During a talk on consumer-generated media Saturday that was an unabashed pitch for Current, chairman and co-founder Al Gore told the delegates at the ANA Annual Meeting that Current has "never" received a negative consumer-generated ad submission for a brand because of the methodology it uses.

Among the Vcams he showcased were spots for Sony, Toyota, T-Mobile, and L'Oreal men's products. "[Our audience] live to make ads and bring a creative energy to the process that's just different," Gore said, adding that Current viewers prefer Vcams to traditionally produced spots by a 9-to-1 margin.

Advertisers, he said, have shifted half their budgets to the viewer-created messaging. "Nothing can help your brand more than taking the leap to let your customers express themselves and join the conversation about your product," he said, sounding more like a veteran ad man than a freshly minted Nobel Peace Prize winner.

To stand a chance of airing on the Current TV and earning $1,000, the spot must follow a brief from the advertiser and contain specific elements. Advertisers that like an ad and want to spread it to a wider audience pay the creator $50,000.

The new programming guide on Current.com offers in-depth background on stories airing on Current TV, explaining how they were produced. The guide also includes playable video and allows viewers to blog, vlog, comment, and post links or pictures about the topic.

Viewer comment and feedback will influence what is aired on the network, and viewers can pick up assignments for future stories.

The front-page news feed combines Current content with the best of the Web daily.
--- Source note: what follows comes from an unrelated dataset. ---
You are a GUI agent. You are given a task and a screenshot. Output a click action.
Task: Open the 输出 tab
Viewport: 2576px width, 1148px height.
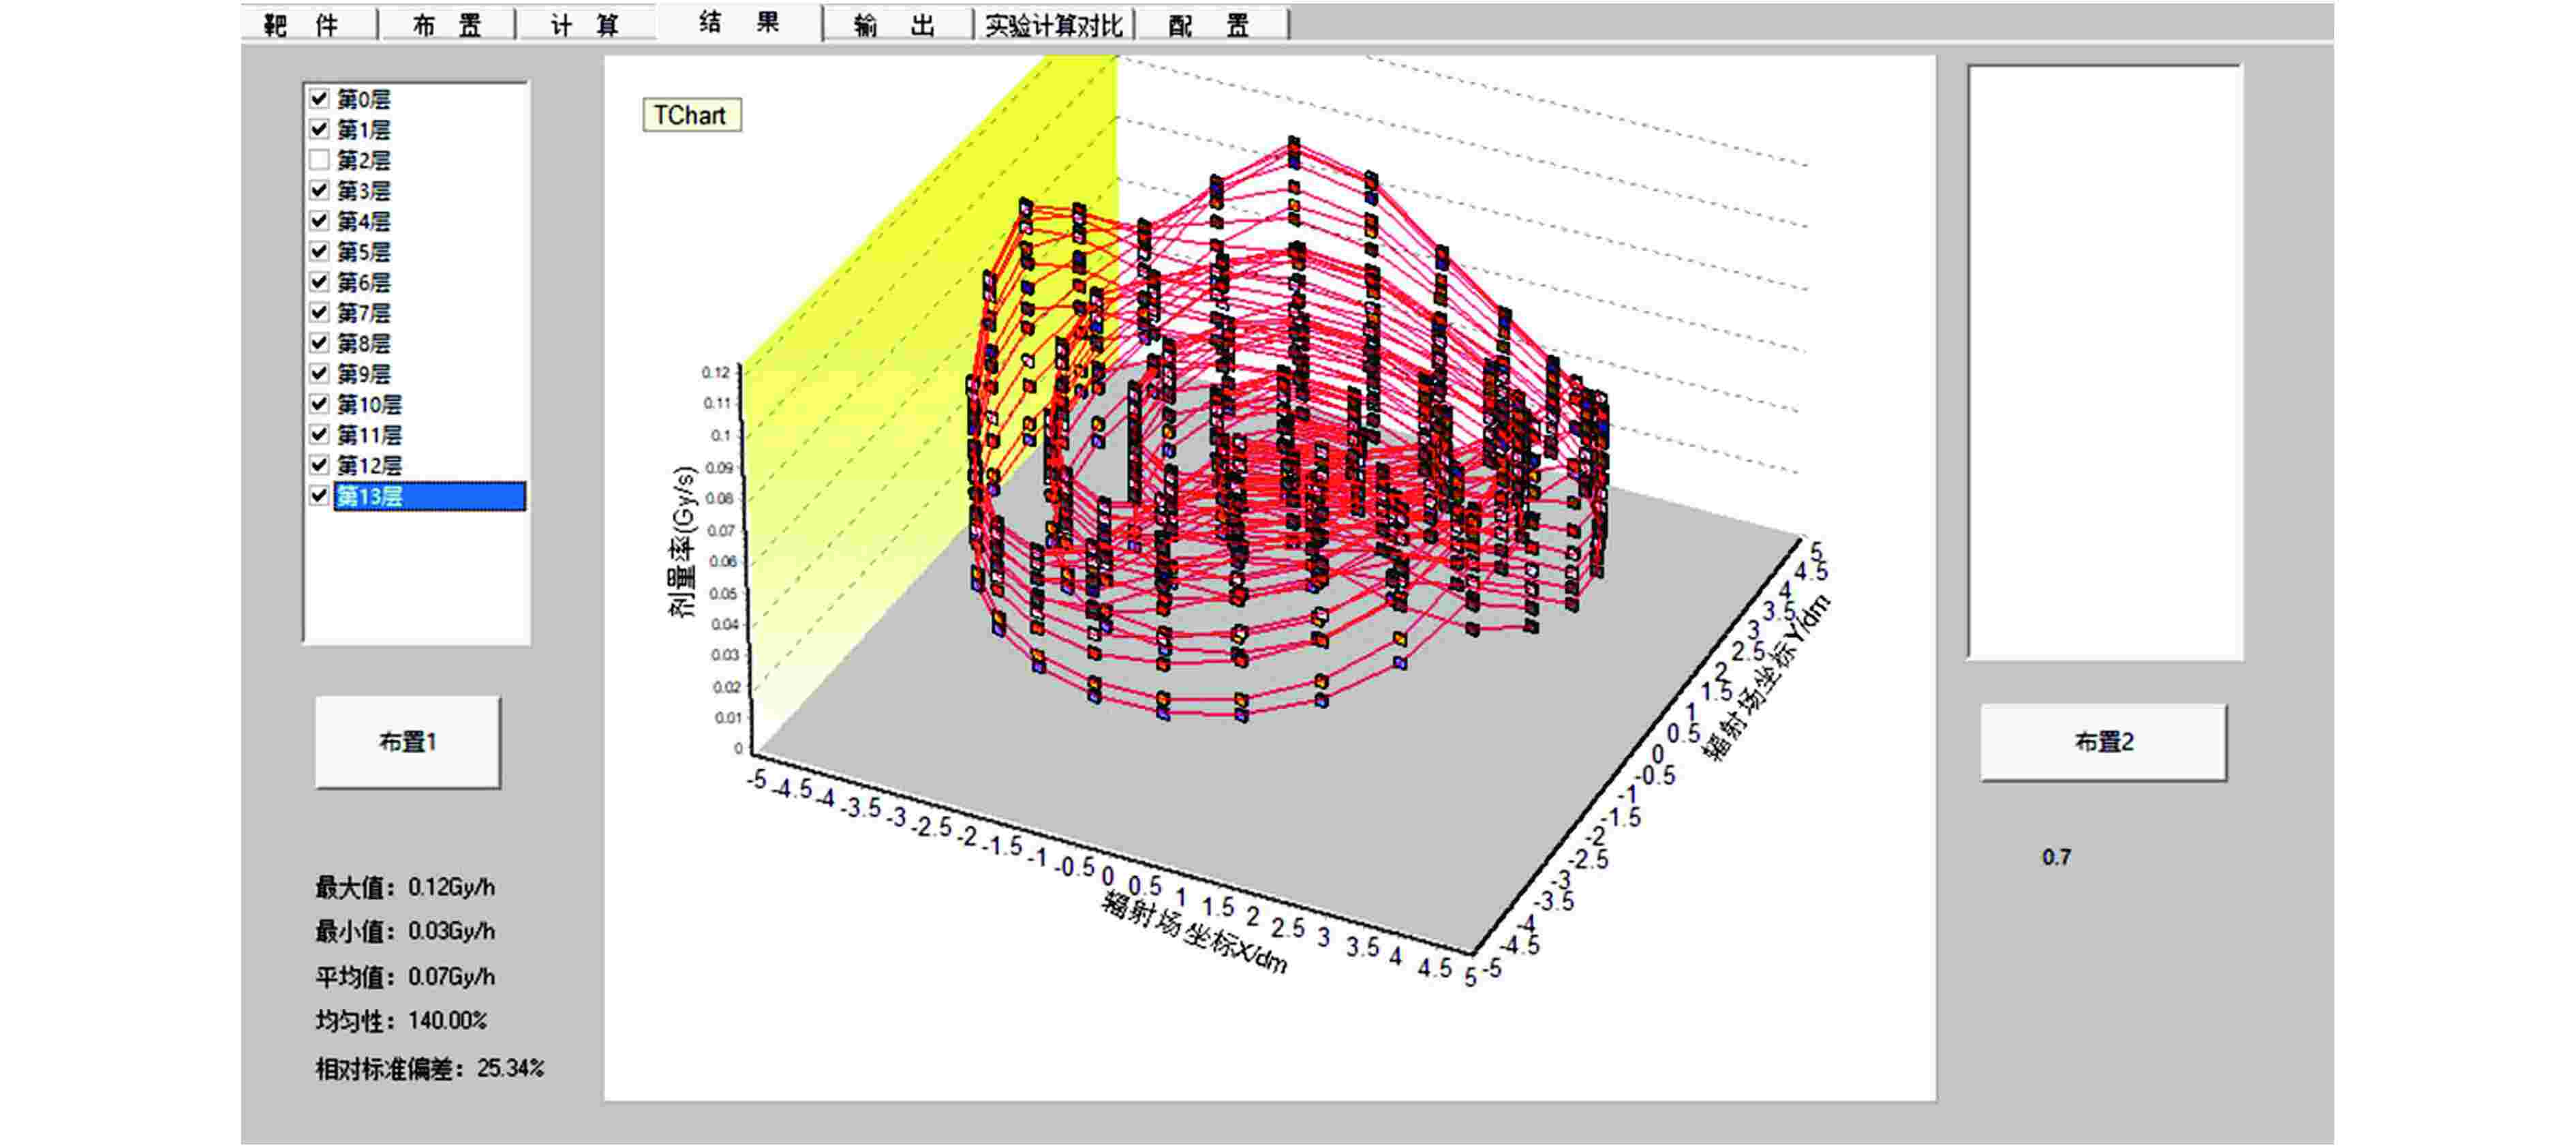[895, 25]
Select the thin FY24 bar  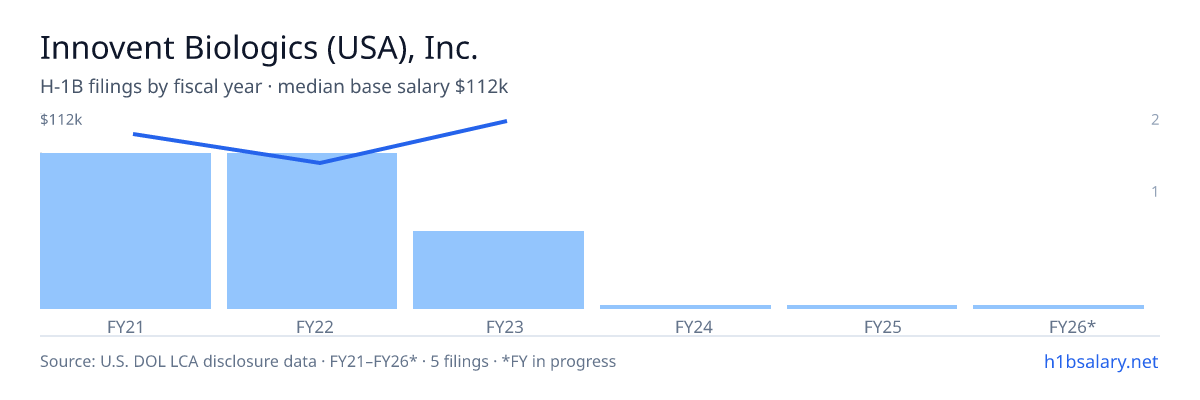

In addition, online tutorials offer how-to instructions for viewers who want to participate in Current's form of citizen journalism.

The way to reach the twenty-something audience, Gore maintained, is to let them help create the content. As of today, one-third of Current's stories are produced by viewers. The network received an Emmy in September for its work in interactive television. The former Current.tv site recently won a Webby in the television-related site category.

With the launch of the new site, Current immediately expands the reach of its content beyond the 51 million households it reaches through its distribution partners in the U.S. and U.K.